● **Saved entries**
━━━
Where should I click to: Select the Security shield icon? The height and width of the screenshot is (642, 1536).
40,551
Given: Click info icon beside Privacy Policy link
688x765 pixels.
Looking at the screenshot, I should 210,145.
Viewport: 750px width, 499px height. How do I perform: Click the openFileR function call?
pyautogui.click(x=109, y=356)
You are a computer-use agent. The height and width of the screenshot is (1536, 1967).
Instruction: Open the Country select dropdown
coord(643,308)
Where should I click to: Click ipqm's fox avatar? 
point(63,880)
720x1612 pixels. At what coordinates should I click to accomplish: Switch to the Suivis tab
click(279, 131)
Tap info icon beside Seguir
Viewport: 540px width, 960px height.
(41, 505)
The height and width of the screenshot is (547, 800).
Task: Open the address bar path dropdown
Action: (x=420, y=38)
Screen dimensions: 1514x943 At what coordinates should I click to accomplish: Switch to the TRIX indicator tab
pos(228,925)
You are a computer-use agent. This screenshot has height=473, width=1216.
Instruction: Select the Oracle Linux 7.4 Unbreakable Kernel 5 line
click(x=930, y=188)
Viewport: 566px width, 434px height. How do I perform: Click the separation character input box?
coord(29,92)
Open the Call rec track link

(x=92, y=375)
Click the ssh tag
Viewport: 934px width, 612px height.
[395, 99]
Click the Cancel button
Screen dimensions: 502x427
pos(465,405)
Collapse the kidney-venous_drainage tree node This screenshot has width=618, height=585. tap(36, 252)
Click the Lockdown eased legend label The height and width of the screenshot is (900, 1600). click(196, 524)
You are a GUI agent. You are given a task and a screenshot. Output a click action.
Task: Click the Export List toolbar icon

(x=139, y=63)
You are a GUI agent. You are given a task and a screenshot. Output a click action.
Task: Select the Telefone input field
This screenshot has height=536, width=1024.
━━━
● **WORK TO COMPLETE**
Once you have read the data, reproduce all of it exactly.

● **RESULT OF THE TASK**
Where should I click to: Select the Security shield icon? The height and width of the screenshot is (642, 1536).
40,551
Given: Click info icon beside Privacy Policy link
688x765 pixels.
Looking at the screenshot, I should 210,145.
Viewport: 750px width, 499px height. How do I perform: Click the openFileR function call?
pyautogui.click(x=109, y=356)
You are a computer-use agent. The height and width of the screenshot is (1536, 1967).
Instruction: Open the Country select dropdown
coord(643,308)
Where should I click to: Click ipqm's fox avatar? 
point(63,880)
720x1612 pixels. At what coordinates should I click to accomplish: Switch to the Suivis tab
click(279, 131)
Tap info icon beside Seguir
Viewport: 540px width, 960px height.
(41, 505)
The height and width of the screenshot is (547, 800).
Task: Open the address bar path dropdown
Action: (x=420, y=38)
Screen dimensions: 1514x943 At what coordinates should I click to accomplish: Switch to the TRIX indicator tab
pos(228,925)
You are a computer-use agent. This screenshot has height=473, width=1216.
Instruction: Select the Oracle Linux 7.4 Unbreakable Kernel 5 line
click(x=930, y=188)
Viewport: 566px width, 434px height. How do I perform: Click the separation character input box?
coord(29,92)
Open the Call rec track link

(x=92, y=375)
Click the ssh tag
Viewport: 934px width, 612px height.
[395, 99]
Click the Cancel button
Screen dimensions: 502x427
pos(465,405)
Collapse the kidney-venous_drainage tree node This screenshot has width=618, height=585. tap(36, 252)
Click the Lockdown eased legend label The height and width of the screenshot is (900, 1600). click(196, 524)
You are a GUI agent. You are given a task and a screenshot. Output a click action.
Task: Click the Export List toolbar icon

(x=139, y=63)
You are a GUI agent. You are given a task and a screenshot. Output a click action.
Task: Select the Telefone input field
This screenshot has height=536, width=1024.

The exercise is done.